Valerie’s Voice From La Ronge

Weather is always a topic for conversation, and more…
My usual comment – “The only guarantee about the weather? – there will be some!”
In my years on the Prairie, the weather was never right. It was too hot, too cold, too much sun when we need rain and so on.
Having just spent more than two weeks on a five-day trip, weather dominated. Today, I don’t want to look at another weather forecast as long as I live, but, of course, what happens first thing?
Yep, check the weather. It’s an addiction. And maybe for some it is.
When my kids were small, I was up first. I never checked the weather because I let the dog out first. Then I dressed for the weather I encountered at the doorway.
Others in the household didn’t see my logic, but for the most part it worked for me.
In my years in ministry in the United Church on the Prairie, I always knew I was responsible for the weather and everyone’s curling scores. The weather was usually wrong, and I heard about it, sometimes with humour, but, often in very clear terms.
“Did you order this [weather],” someone would surely say to me when we met around town.
Now we have technology that will tell us the weather for the next week or more.
Of course, we, when we farmed, had the farmer’s almanac and its predictions.
While we can joke and complain about the weather, it has more serious connotations on our lives, particularly in the light of climate change.
In this month’s edition we have two stories directly related to climate and weather in northern Saskatchewan.
We are home to many elements, particularly peatlands, that offer services to us to protect our environment and support us, not only us, but areas far and wide.
It amazes me in the summer we have wildfires burning close but no effects from smoke; but wildfires can burn in another part of the country and our air is filled with smoke.
I remember my first experience. Living in Winnipeg, I woke up one morning and the air was filled with smoke.
I became alarmed quickly and thought the house, or one near, was on fire.
No, I was told. It’s smoke from wildfires in the north.
It took me a bit to get the concept.
How we look after our environment can impact people in far off places.
This world, so separated in many ways, is one environment in other ways. What happens in one part of the world may seem far off, until it is in our backyard.
Being aware and caring about the environment arounds us are two important pieces for a healthier life. What we want for our children and grandchildren have become important in our time with the changes we experience in weather patterns and systems that affect their future more and more.

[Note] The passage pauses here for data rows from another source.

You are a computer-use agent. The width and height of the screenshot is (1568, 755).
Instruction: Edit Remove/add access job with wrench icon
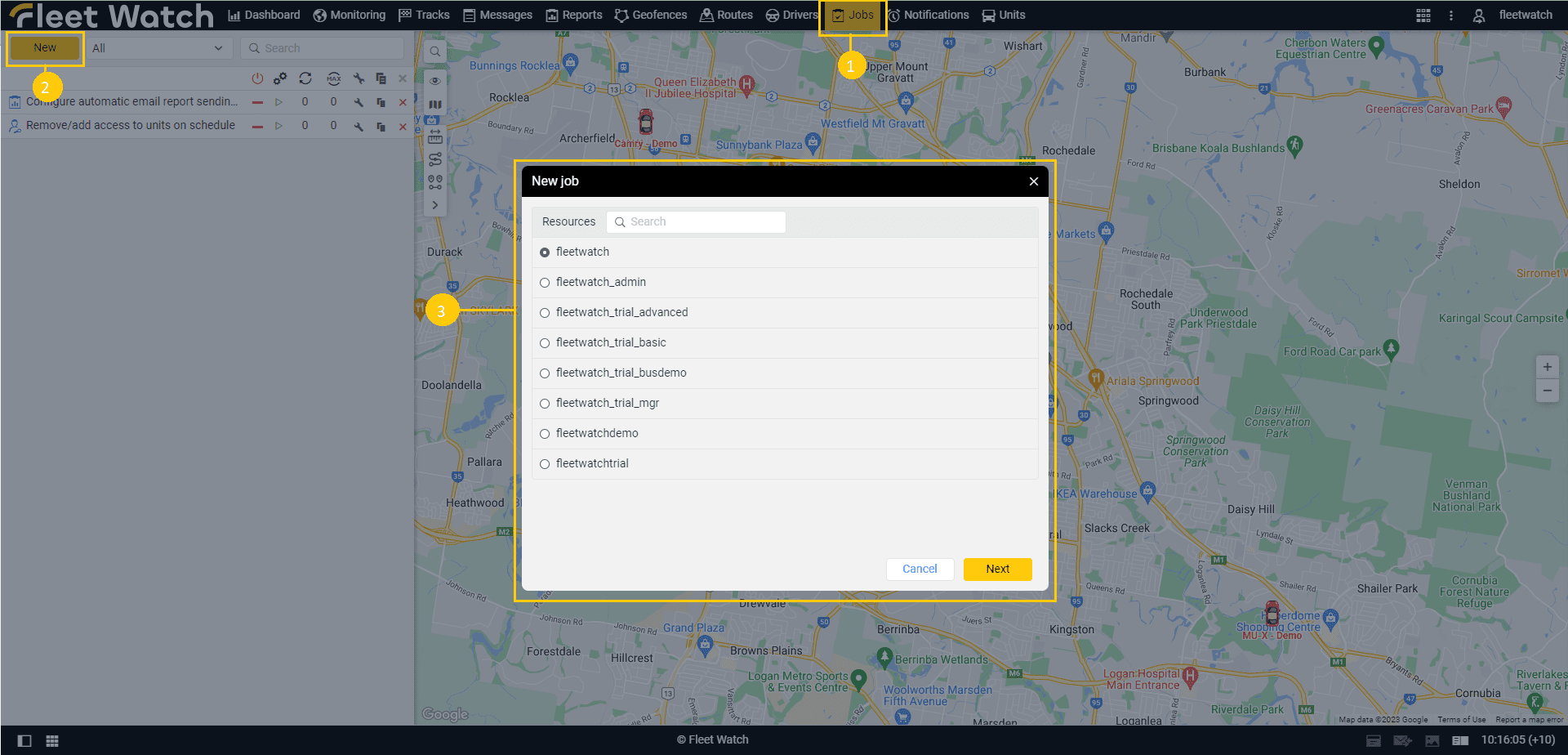359,127
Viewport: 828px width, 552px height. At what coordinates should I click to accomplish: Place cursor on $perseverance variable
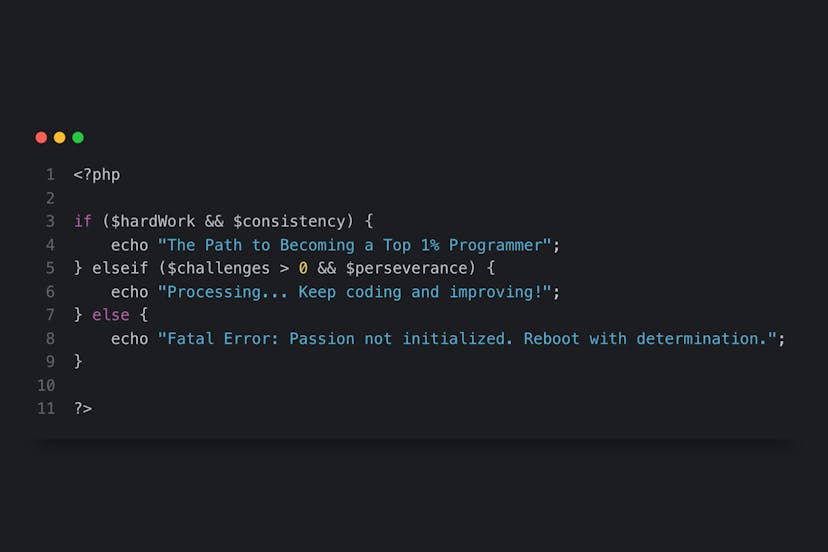pos(406,268)
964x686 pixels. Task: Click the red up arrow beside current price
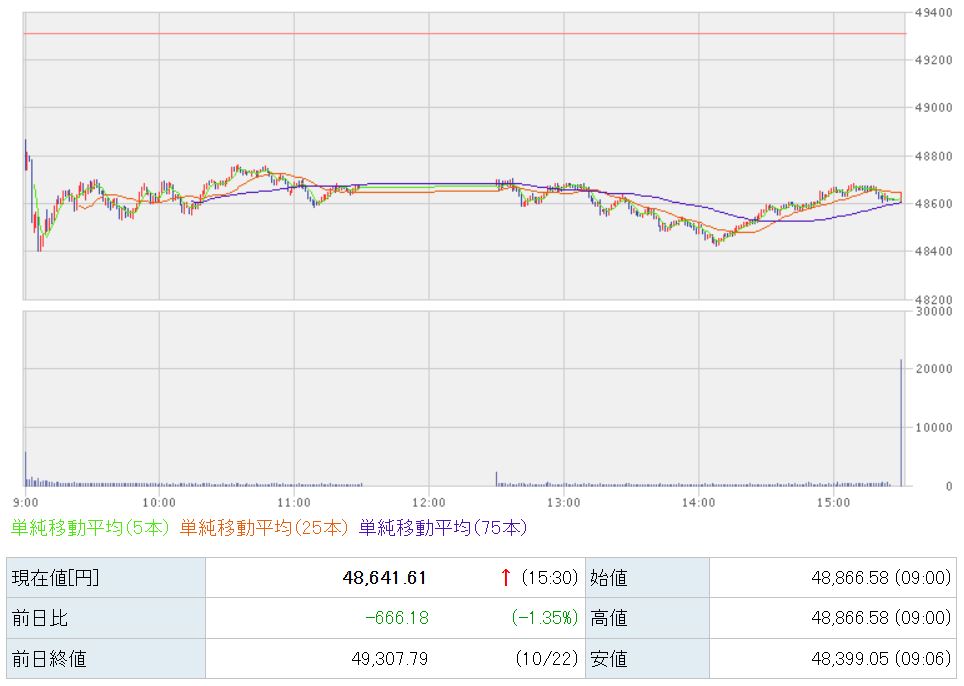[506, 577]

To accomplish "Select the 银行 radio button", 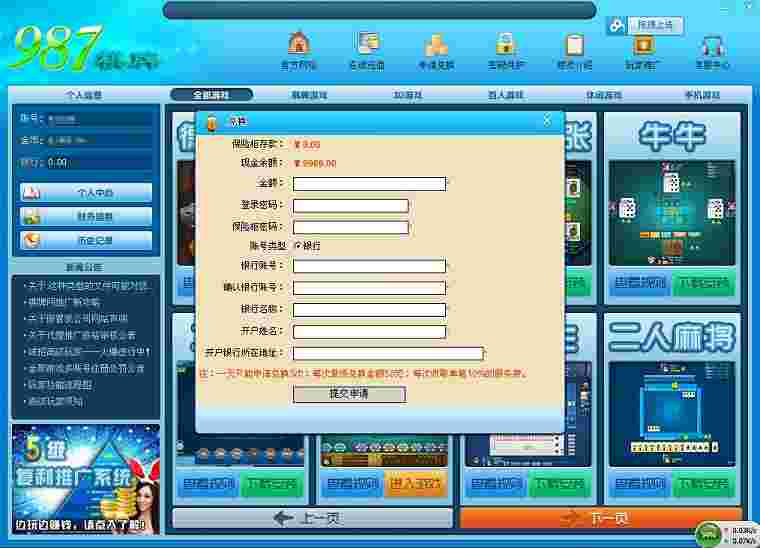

Weather can be our teacher.
Where I live in the north we are closer to the land and experience the amazing beauty that a sunny morning offers.
I don’t have a dog to let out in the morning anymore to check the weather, so I don’t do as well with gauging the day’s weather as I did in those days. That gives me a nostalgic feeling as I write.
On a beautiful warm sunny day, I can go out and sit by the lakeside and enjoy the peace and it’s an opportunity to reflect on the importance of the environment around me.